MORE work needs to be done on making electric vehicles more user-friendly if the Government is to meet a deadline of 2030 for the phasing out of new combustion engines cars.

A study for Kwik Fit has revealed that just one in twelve (eight per cent) of car owners expect their next vehicle to be fully electric, with researchers exploring the biggest factors which are putting drivers off opting for these models.

Improving the charging infrastructure will be key to motorists switching to electric.

A lack of fast charging points in the areas people commonly drive is the most frequently given reason for motorists not considering a fully electric vehicle (37 per cent).

As well as charging when on the road, 30 per cent of drivers said they would not be able to charge their car at home.
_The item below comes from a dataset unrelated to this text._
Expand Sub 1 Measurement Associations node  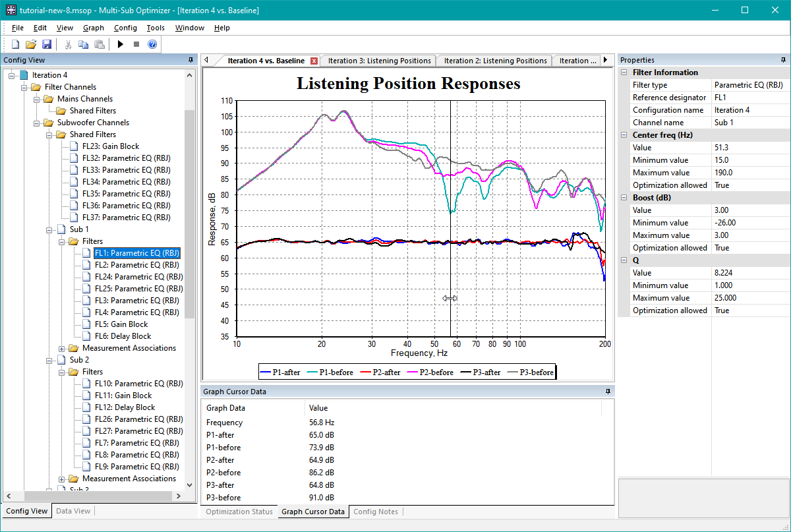63,348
This highlights the need for more flexible solutions such as in-lamppost charging points or other options for local communities, especially those in urban areas without dedicated parking spaces.

The second most commonly quoted barrier to purchase has long been a primary focus of motor manufacturers, that of the restrictions on range from a single charge, which was cited by over a third of people (35 per cent).
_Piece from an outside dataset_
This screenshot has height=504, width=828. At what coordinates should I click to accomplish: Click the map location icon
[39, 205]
Range will become an ever increasing focus of testing and car reviews, however Kwik Fit believes that alongside a technological focus, it is important to encourage drivers to consider their real world driving habits and be realistic about how big a range they really need on a daily or weekly basis.

An industry wide or government campaign could help to reassure drivers that for many, range may not be the concern that they believe it to be.

A third of drivers are currently put off by the increased cost of an electric car over an equivalent sized petrol, diesel or hybrid car, while cost and potential hassle also influence 26 per cent of drivers who worry that the battery won't last very long and will need replaced.

As the technology develops the real-term costs are likely to come down, but greater effort could be put into examining financing ‘carrots' and highlighting overall costs of ownership to encourage drivers to make the switch.

The Kwik Fit research did reveal that one in six drivers could be influenced by the behaviour of their friends and relatives with some 17 per cent saying they would want to know more people who have an electric car before they commit.